* **Extracted records**
--- START ---

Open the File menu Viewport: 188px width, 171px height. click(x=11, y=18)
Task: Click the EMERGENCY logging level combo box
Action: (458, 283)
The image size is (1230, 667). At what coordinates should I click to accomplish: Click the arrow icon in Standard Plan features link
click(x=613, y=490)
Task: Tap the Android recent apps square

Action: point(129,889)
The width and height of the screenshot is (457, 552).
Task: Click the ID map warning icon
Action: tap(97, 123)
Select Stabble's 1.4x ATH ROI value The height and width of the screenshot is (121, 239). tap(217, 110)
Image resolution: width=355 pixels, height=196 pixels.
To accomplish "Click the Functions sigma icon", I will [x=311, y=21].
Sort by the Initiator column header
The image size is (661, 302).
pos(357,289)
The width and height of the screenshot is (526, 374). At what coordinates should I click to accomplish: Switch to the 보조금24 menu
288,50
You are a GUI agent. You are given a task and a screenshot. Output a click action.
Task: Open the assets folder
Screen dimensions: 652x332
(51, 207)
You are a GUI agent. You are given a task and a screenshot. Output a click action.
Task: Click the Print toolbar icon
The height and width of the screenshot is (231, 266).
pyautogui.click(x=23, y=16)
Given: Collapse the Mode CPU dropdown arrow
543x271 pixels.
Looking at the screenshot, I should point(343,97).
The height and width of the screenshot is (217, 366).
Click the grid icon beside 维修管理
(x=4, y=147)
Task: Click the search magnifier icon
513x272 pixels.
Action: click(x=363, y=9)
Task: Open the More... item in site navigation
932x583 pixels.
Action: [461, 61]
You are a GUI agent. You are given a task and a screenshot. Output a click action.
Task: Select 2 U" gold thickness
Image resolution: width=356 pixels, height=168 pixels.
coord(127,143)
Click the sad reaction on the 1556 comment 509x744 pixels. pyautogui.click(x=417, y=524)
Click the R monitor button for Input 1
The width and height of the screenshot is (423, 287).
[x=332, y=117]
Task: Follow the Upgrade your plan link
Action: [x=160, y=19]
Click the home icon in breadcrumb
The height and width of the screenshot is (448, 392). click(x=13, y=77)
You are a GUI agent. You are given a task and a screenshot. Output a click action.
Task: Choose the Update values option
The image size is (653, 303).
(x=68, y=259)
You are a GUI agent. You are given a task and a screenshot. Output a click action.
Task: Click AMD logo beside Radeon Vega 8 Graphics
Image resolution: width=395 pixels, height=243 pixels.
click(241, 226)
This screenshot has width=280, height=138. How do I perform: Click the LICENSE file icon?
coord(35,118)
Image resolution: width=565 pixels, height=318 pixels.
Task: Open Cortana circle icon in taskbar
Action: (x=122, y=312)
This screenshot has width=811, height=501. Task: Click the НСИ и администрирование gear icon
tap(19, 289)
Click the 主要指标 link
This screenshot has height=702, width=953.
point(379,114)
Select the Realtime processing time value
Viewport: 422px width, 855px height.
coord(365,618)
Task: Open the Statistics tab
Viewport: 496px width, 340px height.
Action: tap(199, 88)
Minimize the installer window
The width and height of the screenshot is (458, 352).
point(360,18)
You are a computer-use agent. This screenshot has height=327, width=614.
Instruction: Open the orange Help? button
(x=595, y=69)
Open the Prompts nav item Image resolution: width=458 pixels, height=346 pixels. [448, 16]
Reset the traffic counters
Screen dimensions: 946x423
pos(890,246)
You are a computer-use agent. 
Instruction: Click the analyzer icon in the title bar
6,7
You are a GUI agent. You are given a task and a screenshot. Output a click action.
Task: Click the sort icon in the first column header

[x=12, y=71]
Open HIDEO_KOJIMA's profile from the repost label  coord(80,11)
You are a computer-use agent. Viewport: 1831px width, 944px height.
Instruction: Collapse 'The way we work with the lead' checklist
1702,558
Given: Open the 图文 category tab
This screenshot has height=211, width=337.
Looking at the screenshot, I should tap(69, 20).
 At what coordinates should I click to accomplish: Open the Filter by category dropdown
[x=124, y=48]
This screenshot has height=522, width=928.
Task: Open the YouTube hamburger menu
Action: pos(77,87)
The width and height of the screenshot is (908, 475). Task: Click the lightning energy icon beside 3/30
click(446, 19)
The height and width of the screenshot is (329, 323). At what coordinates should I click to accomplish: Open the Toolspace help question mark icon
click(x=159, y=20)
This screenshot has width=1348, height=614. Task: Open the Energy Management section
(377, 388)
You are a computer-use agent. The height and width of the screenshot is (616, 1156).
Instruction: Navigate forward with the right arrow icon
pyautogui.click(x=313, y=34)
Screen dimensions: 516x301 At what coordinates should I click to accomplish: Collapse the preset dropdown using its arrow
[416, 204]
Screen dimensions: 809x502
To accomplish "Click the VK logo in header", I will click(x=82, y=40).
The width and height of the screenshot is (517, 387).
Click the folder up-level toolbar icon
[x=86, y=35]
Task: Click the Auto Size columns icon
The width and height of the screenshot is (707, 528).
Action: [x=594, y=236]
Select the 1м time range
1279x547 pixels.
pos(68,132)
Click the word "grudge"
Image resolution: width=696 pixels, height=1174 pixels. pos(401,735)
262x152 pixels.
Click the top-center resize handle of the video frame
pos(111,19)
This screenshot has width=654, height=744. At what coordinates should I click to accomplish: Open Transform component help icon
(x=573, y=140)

--- END ---

* **Problem details**
Please show every line of the material that contains the string "computer".

* **Output of the exercise**
You are a computer-use agent. This screenshot has height=327, width=614.
You are a computer-use agent. 
You are a computer-use agent. Viewport: 1831px width, 944px height.
You are a computer-use agent. The height and width of the screenshot is (616, 1156).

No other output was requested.